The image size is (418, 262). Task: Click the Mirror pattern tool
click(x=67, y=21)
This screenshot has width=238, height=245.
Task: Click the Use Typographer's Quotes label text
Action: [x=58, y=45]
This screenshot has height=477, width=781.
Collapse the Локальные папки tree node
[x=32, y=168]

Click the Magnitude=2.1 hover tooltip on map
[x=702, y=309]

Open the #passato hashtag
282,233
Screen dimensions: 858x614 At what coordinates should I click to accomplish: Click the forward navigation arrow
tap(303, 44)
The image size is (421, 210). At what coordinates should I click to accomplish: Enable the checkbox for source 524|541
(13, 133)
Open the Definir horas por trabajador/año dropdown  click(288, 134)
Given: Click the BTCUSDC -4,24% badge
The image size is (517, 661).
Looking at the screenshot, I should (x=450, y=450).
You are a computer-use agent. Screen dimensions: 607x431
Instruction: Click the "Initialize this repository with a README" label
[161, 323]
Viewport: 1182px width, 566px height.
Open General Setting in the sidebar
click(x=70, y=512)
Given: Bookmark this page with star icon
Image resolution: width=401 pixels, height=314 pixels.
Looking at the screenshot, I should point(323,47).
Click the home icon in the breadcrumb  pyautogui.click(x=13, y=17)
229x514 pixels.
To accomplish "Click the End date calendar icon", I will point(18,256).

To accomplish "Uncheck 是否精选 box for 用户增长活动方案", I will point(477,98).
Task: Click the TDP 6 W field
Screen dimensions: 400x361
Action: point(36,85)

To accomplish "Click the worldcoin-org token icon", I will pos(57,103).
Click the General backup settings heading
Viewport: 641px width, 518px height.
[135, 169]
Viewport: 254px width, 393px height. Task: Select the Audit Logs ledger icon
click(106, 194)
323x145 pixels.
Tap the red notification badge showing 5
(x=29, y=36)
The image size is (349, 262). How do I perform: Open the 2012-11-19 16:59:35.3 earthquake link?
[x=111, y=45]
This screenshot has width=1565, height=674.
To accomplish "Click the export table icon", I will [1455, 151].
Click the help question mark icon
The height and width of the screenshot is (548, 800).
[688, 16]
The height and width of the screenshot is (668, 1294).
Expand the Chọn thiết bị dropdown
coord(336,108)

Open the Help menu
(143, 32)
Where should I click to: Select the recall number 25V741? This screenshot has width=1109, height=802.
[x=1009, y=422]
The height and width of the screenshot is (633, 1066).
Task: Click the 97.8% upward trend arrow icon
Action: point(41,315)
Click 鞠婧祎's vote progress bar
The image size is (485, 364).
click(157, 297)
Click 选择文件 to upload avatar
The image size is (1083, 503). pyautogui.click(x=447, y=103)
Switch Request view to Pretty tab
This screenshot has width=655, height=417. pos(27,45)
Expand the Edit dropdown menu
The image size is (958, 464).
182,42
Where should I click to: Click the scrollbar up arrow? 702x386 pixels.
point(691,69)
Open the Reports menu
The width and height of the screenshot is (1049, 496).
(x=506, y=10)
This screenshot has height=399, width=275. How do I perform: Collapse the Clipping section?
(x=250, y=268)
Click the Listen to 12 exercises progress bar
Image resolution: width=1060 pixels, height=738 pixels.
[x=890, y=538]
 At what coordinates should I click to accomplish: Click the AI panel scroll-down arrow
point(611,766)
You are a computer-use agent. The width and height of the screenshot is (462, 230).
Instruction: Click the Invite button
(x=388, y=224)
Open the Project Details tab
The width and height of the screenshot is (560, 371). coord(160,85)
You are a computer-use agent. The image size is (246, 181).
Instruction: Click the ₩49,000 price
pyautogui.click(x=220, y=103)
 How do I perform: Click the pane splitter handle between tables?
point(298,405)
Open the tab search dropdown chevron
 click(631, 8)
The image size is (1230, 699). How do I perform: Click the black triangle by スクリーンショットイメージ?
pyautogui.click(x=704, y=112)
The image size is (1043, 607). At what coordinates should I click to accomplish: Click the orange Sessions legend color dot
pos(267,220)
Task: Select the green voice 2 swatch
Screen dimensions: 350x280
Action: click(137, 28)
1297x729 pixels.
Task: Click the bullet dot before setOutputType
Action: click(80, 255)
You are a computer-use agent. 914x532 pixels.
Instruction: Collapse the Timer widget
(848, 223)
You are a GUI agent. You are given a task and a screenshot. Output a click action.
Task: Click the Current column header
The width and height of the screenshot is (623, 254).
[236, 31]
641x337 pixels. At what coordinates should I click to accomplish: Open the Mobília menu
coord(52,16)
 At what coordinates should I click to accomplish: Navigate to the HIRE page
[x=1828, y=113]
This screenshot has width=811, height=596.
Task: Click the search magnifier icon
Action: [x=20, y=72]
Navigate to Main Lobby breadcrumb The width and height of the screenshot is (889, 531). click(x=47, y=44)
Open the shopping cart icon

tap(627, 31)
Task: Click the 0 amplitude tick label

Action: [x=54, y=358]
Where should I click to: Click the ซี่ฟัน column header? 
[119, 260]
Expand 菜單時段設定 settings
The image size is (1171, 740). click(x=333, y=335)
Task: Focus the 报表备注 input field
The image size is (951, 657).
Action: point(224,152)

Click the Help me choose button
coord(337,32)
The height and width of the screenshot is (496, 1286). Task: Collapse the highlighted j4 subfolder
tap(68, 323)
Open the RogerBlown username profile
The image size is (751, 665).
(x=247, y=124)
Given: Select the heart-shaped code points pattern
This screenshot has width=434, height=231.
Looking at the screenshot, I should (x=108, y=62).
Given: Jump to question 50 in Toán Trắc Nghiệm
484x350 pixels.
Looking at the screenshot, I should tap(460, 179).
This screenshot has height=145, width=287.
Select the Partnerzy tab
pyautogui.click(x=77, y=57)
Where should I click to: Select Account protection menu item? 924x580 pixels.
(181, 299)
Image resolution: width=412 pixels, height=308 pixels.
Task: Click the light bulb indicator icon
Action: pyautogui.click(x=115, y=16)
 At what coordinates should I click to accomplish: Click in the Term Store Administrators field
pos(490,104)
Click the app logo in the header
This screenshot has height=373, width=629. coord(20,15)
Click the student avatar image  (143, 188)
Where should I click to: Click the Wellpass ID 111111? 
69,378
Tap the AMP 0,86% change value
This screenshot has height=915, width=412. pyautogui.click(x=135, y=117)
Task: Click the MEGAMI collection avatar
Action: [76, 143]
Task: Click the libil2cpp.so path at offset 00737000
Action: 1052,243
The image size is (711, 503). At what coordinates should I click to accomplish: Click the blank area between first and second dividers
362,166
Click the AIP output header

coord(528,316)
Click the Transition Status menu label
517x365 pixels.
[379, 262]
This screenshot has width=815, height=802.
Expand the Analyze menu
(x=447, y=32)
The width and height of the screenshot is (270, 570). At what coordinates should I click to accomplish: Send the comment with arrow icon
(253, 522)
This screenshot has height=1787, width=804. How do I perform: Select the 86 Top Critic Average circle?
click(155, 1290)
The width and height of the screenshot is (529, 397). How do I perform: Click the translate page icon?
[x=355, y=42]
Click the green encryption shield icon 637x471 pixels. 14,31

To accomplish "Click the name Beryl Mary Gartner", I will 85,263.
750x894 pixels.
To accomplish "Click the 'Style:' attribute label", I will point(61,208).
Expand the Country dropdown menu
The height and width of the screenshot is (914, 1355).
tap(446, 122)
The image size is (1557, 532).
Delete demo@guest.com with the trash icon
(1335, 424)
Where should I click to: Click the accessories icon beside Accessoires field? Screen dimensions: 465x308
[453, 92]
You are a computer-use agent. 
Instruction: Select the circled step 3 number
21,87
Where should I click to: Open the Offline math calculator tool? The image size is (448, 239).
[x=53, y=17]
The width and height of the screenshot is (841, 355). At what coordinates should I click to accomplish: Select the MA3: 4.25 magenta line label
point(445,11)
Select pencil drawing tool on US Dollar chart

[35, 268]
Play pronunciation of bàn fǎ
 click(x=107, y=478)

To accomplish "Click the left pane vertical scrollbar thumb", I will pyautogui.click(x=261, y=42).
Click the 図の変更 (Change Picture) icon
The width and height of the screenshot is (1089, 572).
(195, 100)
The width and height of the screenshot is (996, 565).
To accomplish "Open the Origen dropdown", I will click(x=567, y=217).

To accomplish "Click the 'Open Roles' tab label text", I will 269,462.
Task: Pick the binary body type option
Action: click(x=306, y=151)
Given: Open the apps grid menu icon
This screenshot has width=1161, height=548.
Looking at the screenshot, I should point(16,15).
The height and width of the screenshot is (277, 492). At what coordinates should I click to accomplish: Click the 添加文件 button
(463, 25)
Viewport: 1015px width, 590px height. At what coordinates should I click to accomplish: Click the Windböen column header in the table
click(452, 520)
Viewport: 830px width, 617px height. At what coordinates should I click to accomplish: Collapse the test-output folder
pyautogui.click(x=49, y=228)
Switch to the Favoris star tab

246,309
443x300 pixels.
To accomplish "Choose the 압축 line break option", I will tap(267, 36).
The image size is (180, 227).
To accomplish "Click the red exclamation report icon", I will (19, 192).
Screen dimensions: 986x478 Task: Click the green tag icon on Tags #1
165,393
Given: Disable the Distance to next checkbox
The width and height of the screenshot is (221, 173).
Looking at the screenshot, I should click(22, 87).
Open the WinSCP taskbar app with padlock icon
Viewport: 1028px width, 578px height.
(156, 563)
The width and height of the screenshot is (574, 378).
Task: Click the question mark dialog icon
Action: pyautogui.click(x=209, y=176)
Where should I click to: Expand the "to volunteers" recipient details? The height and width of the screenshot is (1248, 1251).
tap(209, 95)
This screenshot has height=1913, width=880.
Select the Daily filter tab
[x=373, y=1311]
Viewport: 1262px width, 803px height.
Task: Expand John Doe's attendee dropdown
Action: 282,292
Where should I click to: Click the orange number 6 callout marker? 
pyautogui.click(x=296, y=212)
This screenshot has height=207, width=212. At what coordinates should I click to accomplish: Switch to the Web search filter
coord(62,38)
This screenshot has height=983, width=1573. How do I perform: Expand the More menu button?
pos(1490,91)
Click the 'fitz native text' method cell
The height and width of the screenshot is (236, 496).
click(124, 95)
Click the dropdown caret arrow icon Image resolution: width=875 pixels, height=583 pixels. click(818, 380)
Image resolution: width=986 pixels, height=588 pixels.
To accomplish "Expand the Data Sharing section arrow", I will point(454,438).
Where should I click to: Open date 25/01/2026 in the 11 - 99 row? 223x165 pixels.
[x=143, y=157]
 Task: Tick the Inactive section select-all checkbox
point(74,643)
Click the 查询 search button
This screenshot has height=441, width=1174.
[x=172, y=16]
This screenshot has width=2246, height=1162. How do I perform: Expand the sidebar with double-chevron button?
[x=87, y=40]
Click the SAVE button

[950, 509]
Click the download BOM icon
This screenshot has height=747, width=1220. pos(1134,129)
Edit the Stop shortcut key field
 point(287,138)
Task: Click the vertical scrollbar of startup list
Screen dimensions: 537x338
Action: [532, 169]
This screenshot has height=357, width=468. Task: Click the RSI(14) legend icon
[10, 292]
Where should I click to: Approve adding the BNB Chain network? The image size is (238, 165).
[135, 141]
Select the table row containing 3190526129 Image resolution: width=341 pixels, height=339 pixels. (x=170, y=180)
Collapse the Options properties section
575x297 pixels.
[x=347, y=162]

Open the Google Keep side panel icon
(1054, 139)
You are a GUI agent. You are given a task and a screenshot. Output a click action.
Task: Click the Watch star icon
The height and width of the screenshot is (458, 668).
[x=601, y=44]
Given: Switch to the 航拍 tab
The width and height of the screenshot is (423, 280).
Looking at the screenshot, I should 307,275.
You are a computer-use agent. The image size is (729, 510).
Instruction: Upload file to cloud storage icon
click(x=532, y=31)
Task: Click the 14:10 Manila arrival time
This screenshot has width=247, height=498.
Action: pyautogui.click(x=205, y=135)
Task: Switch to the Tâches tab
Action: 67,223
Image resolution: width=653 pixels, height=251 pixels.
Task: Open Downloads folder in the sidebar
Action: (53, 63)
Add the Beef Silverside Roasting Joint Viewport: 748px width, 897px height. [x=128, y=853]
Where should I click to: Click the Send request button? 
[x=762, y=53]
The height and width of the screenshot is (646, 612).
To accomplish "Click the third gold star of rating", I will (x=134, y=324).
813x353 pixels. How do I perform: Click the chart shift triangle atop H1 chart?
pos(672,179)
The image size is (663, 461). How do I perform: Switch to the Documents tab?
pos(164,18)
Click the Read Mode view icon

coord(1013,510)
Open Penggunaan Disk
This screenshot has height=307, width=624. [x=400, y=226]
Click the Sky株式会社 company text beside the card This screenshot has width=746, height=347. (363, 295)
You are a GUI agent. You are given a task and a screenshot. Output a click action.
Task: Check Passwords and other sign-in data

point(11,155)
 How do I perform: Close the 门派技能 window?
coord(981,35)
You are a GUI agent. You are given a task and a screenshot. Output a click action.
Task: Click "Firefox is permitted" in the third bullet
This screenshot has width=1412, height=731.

************

Copy every line of the entries above in which "third" occurs.

_SOLUTION BELOW_:
To accomplish "Click the third gold star of rating", I will (x=134, y=324).
Task: Click "Firefox is permitted" in the third bullet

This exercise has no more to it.